[SUPPLIED PASSAGE Boundary: Start]

Category: EDGE

  • BANGKOK – Vietnam’s economic growth will halve if sharply higher U.S. tariffs are implemented, an expert warned, highlighting the precarious situation for Southeast Asian countries despite a surprise 90-day reprieve from President Donald Trump’s tariff sledgehammer.

    Southeast Asian nations face some of the highest tariffs threatened by Trump, which would burden even the region’s relatively wealthier countries such as Malaysia and Thailand. With limited options, many are offering concessions to the U.S. and avoiding retaliatory measures.

    Vietnam, which sends about 30% of its exports to the U.S., is in a “precarious position,” said Nguyen Khac Giang, former head of political research at the Hanoi-based Vietnam Institute for Economic and Policy Research.

    If the threatened 46% tariff on Vietnamese exports is enacted, annual economic growth would drop to 3%-4% from about 8%, he told an online panel organized by the ISEAS – Yusof Ishak Institute in Singapore.

    “Half of our textiles and footwear is exported to the U.S.,” he said. A big rise in tariffs, Giang said, “could mean the mass layoff of millions of Vietnamese workers.”

    “For Vietnam that would be very devastating because we are still in the period of development when we have to depend a lot on labor intensive manufacturing,” he said. “It could be very bad, not only for Vietnam’s economic development but also for stability.”

    Trump on Wednesday announced a 90-day pause on higher tariffs for many countries hours after they were supposed to go into effect. At the same he raised tariffs on China to 145% after Beijing hiked its retaliatory tariffs against the U.S. to 84%.

    U.S. President Donald Trump is handed a Vietnamese flag as he is greeted by students at the Office of Government Hall in Hanoi, Vietnam, Feb. 27, 2019.

[SUPPLIED PASSAGE Boundary: End]
[EXTRACTED INFORMATION Boundary: Start]

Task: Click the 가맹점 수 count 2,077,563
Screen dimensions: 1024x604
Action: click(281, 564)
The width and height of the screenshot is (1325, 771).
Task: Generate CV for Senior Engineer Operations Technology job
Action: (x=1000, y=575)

[EXTRACTED INFORMATION Boundary: End]

▸ **TASK OBJECTIVE**:
Copy out the stretch of the article on Vietnam and U.S. tariffs from "Vietnam, which sends" through "and Policy Research.", replacing "precarious position" with "vulnerable position".

▸ **SOLUTION TO THIS TASK**:
Vietnam, which sends about 30% of its exports to the U.S., is in a “vulnerable position,” said Nguyen Khac Giang, former head of political research at the Hanoi-based Vietnam Institute for Economic and Policy Research.